# Text segment
——
3-D Scanning : Pre-Lecture and Workshop Research

Tomorrow I will be having 3-D scanning session with Ingrid Murphy. This post is covering my background research before that session. I hope to utilize scanning in my work and so I am interested as to what kinds of scanning there are, what’s out there, how I could use it, what’s possible and what sorts of software I could learn. I’m particularly interested in open-source software and applications.

My first port of call was Wikipedia for a short definition : “A 3D scanner is a device that analyses a real-world object or environment to collect data on its shape and possibly its appearance (e.g. colour). The collected data can then be used to construct digital three-dimensional models.”

“common applications of this technology include industrial design, orthotics and prosthetics,reverse engineering and prototyping, quality control/inspection and documentation of cultural artifacts.”

The rest of the wiki is here, it makes for interesting reading. I read through this to gain an understanding of different types, applications and pros and cons of 3D scanning technology.

Seeing as Wikipedia is …Wikipedia I decided to read around to just make sure my overall knowledge of 3D scanning is correct.

This is some information I found in a paper called: The 3D Model Acquisition Pipeline

The most common range scanners are triangulation
systems. A lighting system projects a pattern of light onto the object to be scanned—
possibly a spot or line produced by a laser, or a detailed
pattern formed by an ordinary light source passing through
a mask or slide. A sensor, frequently a CCD camera, senses
the reflected light from the object. Software provided with
the scanner computes an array of depth values, which can
be converted to 3D point positions in the scanner coordinate
systems, using the calibrated position and orientation of the
light source and sensor. The depth calculation may be made
robust by the use of novel optics, such as the laser scanning
systems developed at the National Research Council of
Canada [5]. Alternatively, calculations may be made robust
by using multiple sensors [6]. A fundamental limitation of
what can be scanned with a triangulation system is having
an adequate clear view for both the source and sensor
to see the surface point currently being scanned. Surface
reflectance properties affect the quality of data that can be
obtained. Triangulation scanners may perform poorly on
materials that are shiny, have low surface albedo, or that
have significant subsurface scattering.
——
# Job A
In the post on 3-D scanning research, what is the title of the paper the writer quotes?
# Job B
From the 3-D scanning post, extract the part that opens with the words containing "The rest of" and closes with "3D scanning is correct.".
# Job C
Continue the 3-D scanning post from its last sentence.
The listing after this point comes from a separate source.
——
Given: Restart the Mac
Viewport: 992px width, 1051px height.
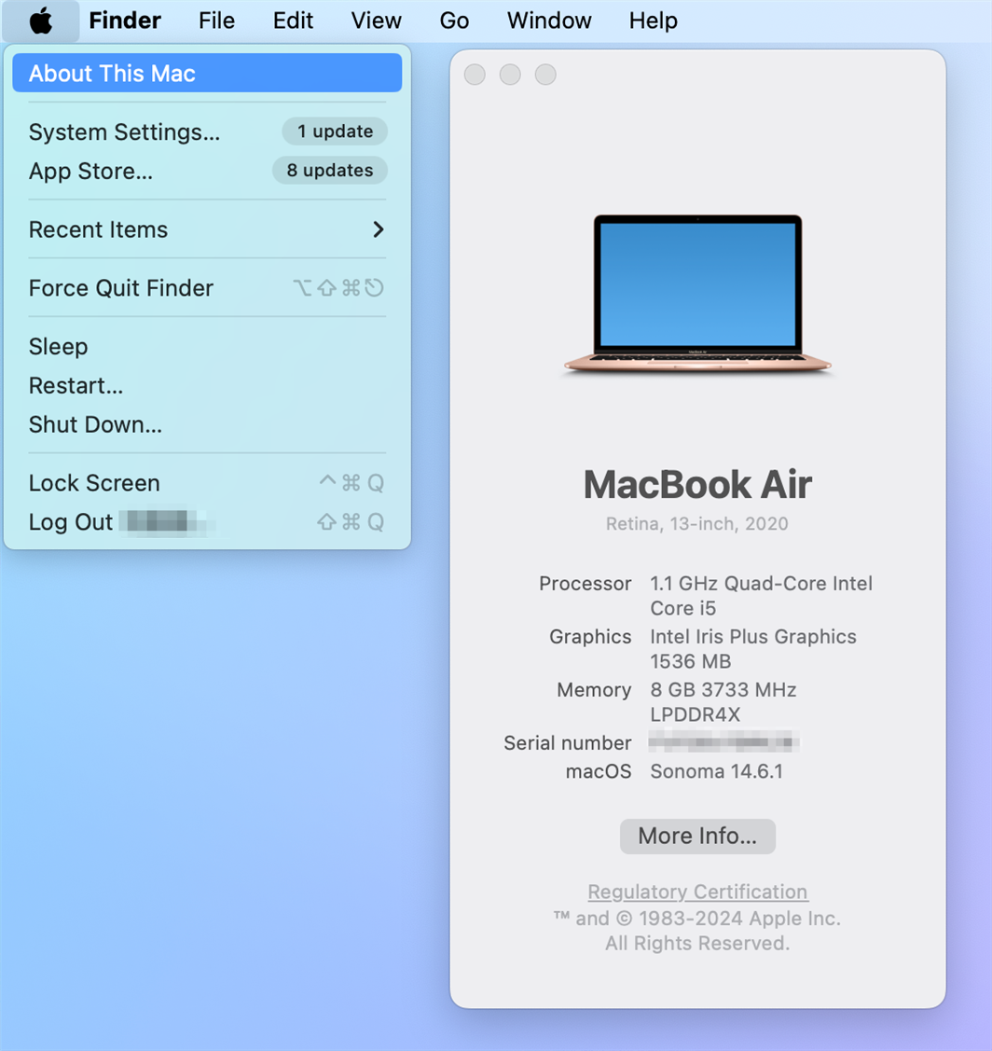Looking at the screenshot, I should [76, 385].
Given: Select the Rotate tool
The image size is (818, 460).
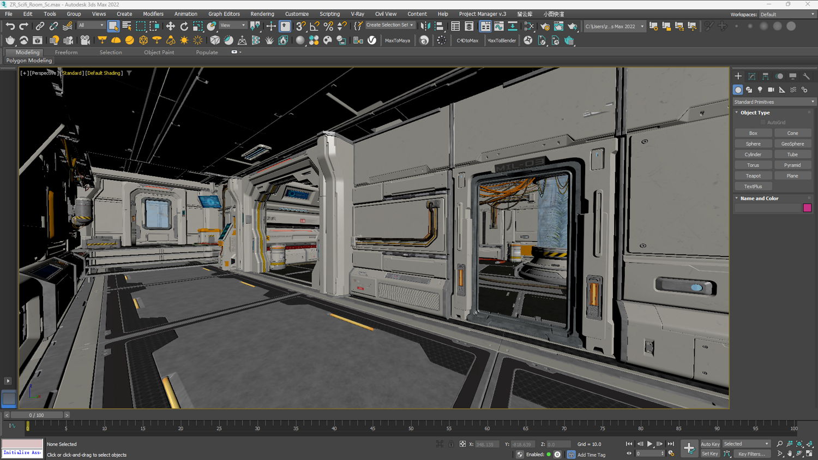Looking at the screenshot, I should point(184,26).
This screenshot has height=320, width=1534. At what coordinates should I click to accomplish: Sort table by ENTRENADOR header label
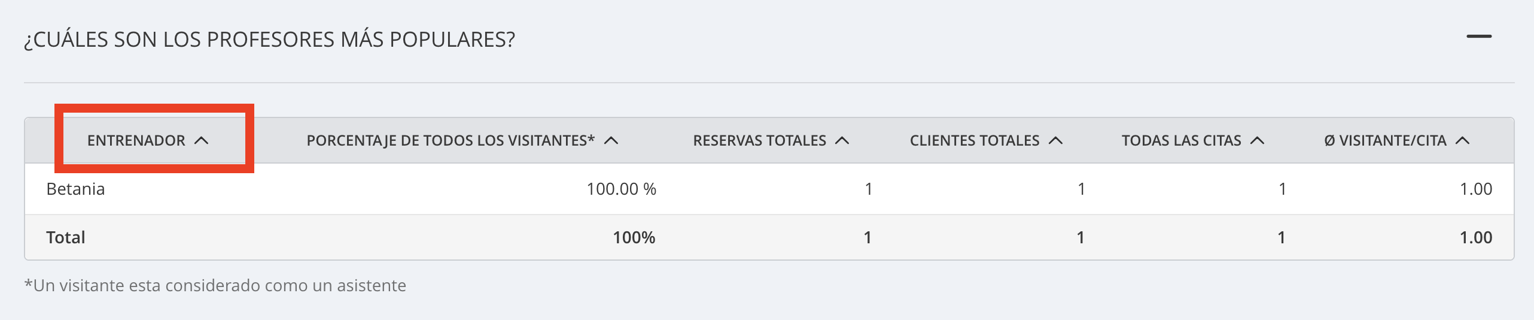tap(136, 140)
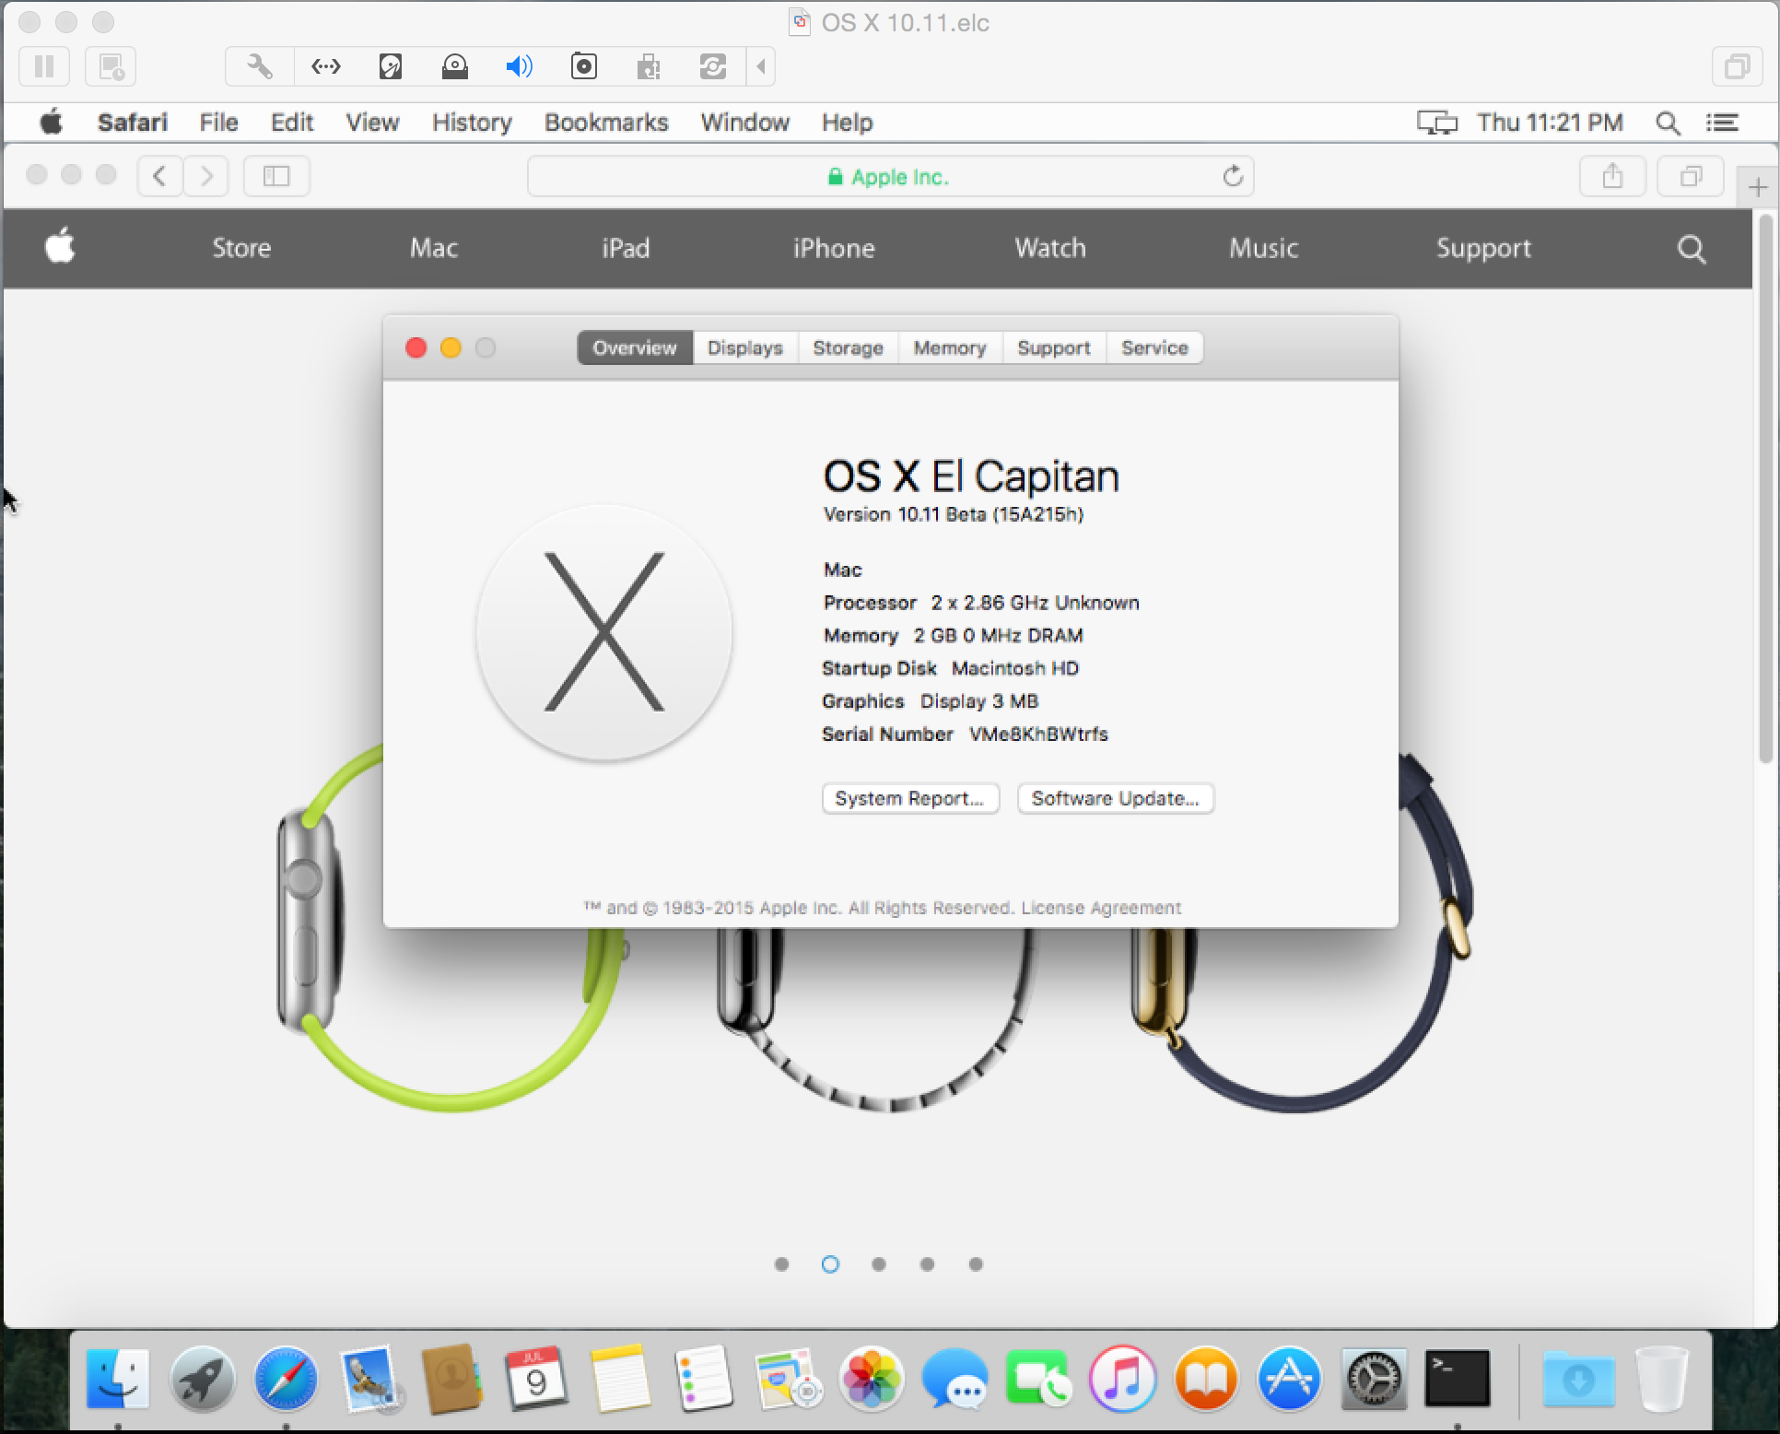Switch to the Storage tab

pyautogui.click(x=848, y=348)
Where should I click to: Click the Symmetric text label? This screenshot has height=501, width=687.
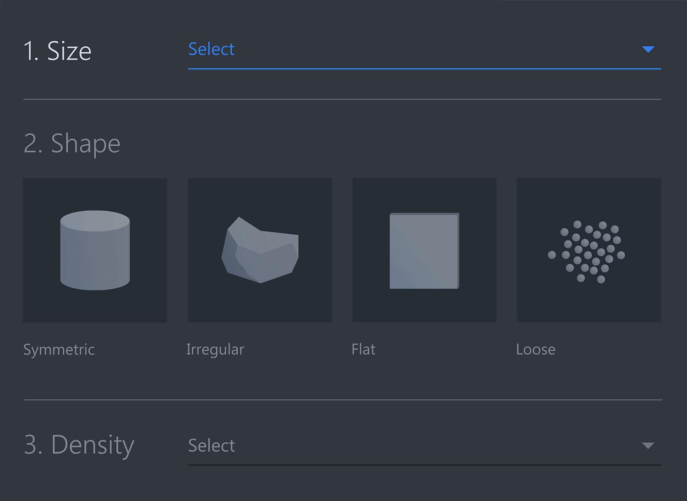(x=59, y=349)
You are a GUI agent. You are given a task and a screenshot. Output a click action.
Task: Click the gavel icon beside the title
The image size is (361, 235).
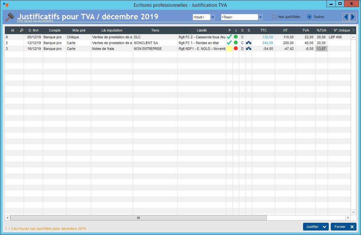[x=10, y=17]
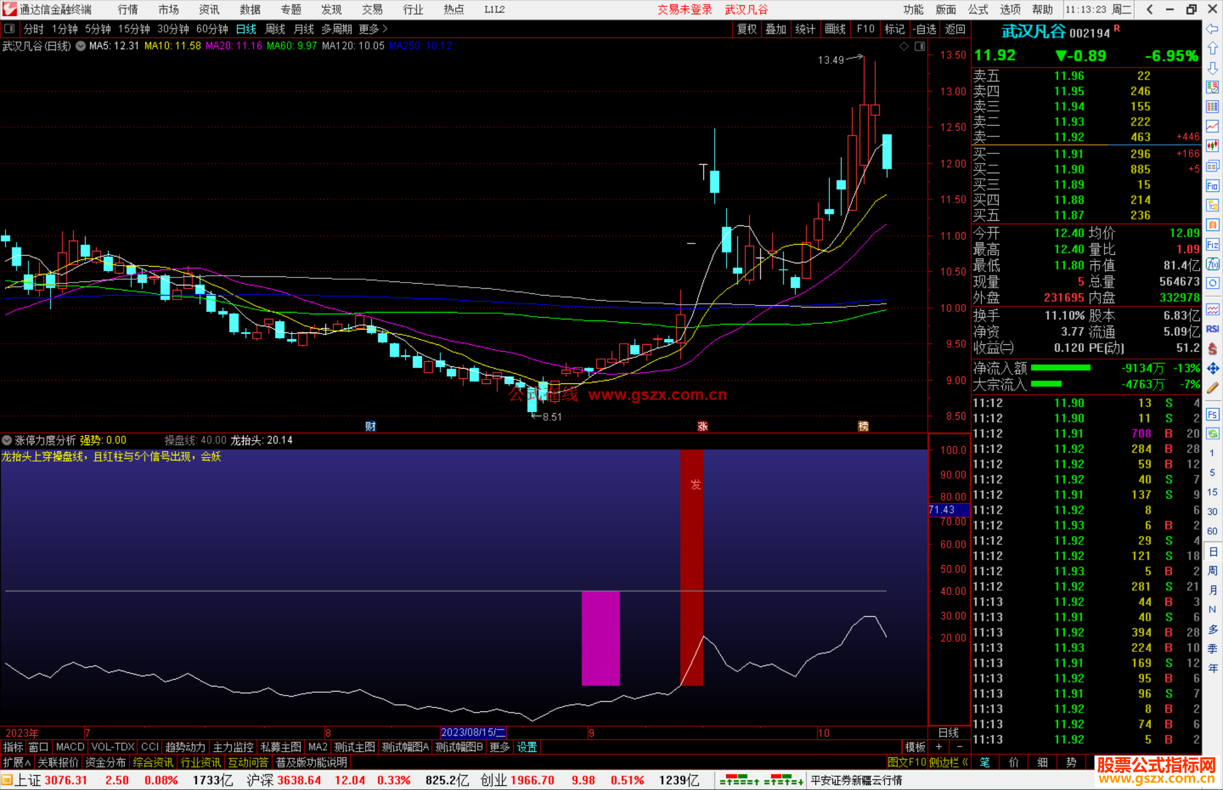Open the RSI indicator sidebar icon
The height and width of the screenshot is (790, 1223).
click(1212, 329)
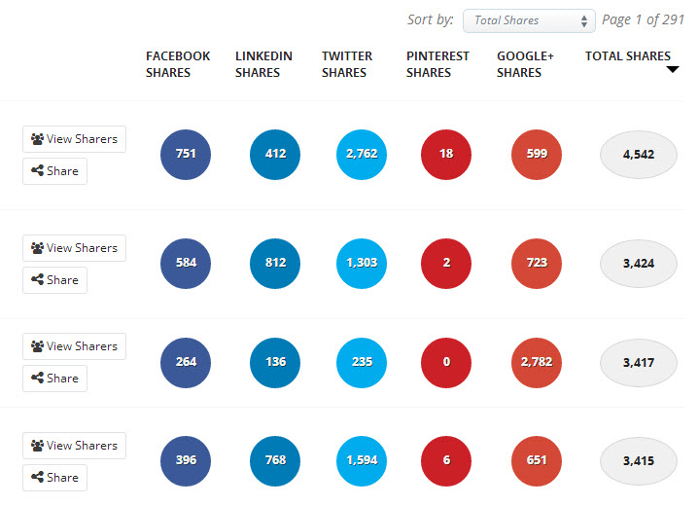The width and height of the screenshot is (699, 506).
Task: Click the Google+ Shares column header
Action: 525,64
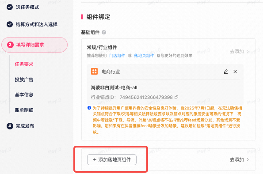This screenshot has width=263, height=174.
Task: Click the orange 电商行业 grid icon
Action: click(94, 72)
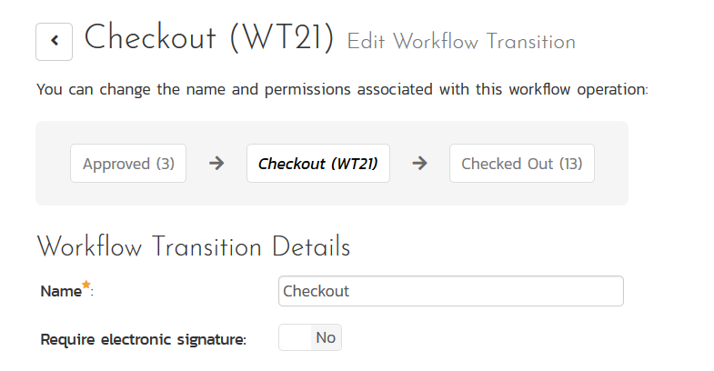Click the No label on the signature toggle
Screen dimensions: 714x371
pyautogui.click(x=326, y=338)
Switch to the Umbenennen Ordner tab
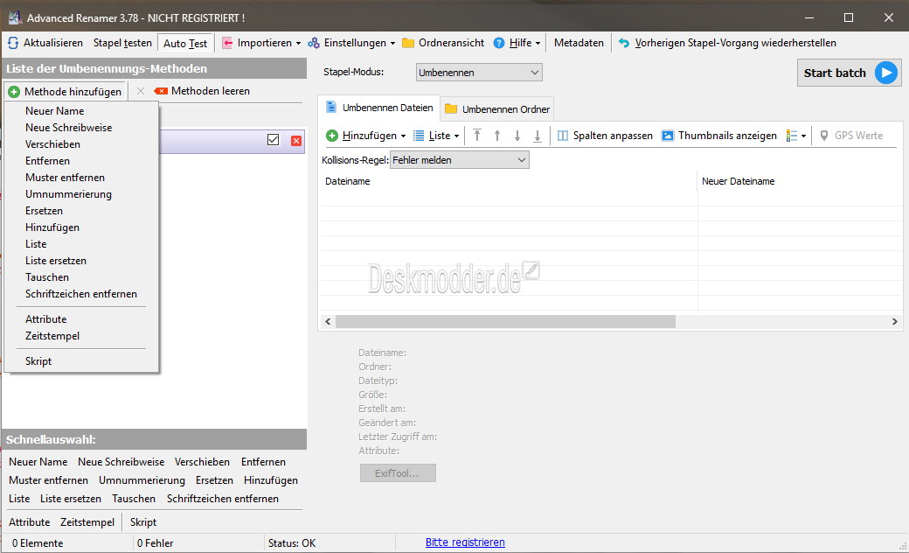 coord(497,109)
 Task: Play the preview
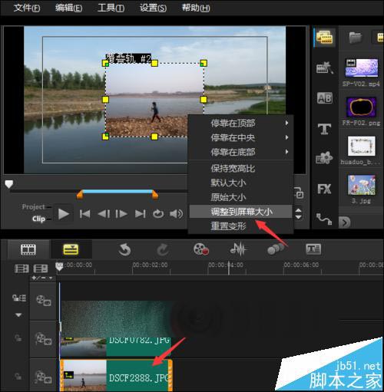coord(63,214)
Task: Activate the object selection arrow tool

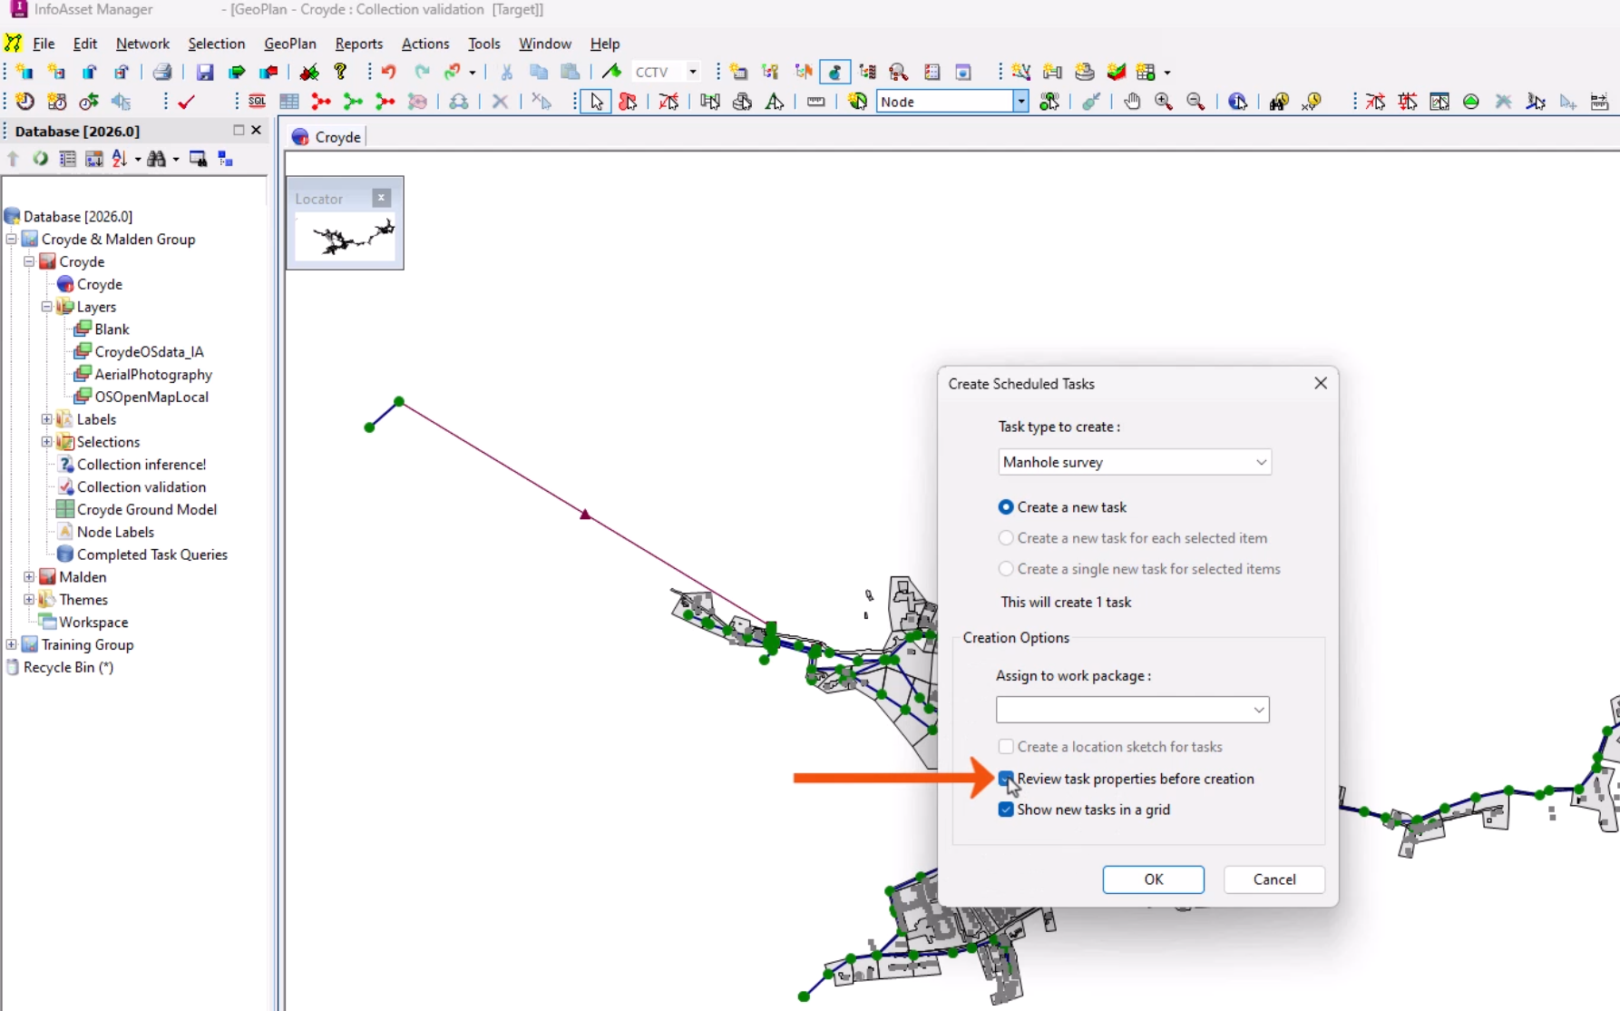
——
# Expected output A
The 3D Model Acquisition Pipeline

# Expected output B
The rest of the wiki is here, it makes for interesting reading. I read through this to gain an understanding of different types, applications and pros and cons of 3D scanning technology.

Seeing as Wikipedia is …Wikipedia I decided to read around to just make sure my overall knowledge of 3D scanning is correct.

# Expected output C
An alternative class of range scanners are time-of-flight
systems. These systems send out a short pulse of light, and
estimate distance by the time it takes the reflected light
to return. These systems have been developed with near
real time rates, and can be used over large (e.g. 100 m)
distances. Time-of-flight systems require high precision in
time measurements, and so errors in time measurement
fundamentally limit how accurately depths are measured.

Basic characteristics to know about a range scanner are
its scanning resolution, and its accuracy.

Accuracy is a statement of how close the measured value is to the true
value. The absolute accuracy of any given measurement is
unknown, but a precision that is a value for the standard
deviation that typifies the distribution of distances of
the measured point to true point can be provided by the

Resolution is the smallest distance between two points
that the instrument measures. The accuracy of measured 3D
points may be different than the resolution. For example, a
system that projects stripes on an object may be able to find
the depth at a particular point with submillimeter accuracy.
However, because the stripes have some width, the device may only be able to acquire data for points spaced millimetres apart on the surface. Resolution provides a fundamental bound on the dimensions of the reconstructed surface elements, and dictates the construction of intermediate data structures used in forming the integrated representation.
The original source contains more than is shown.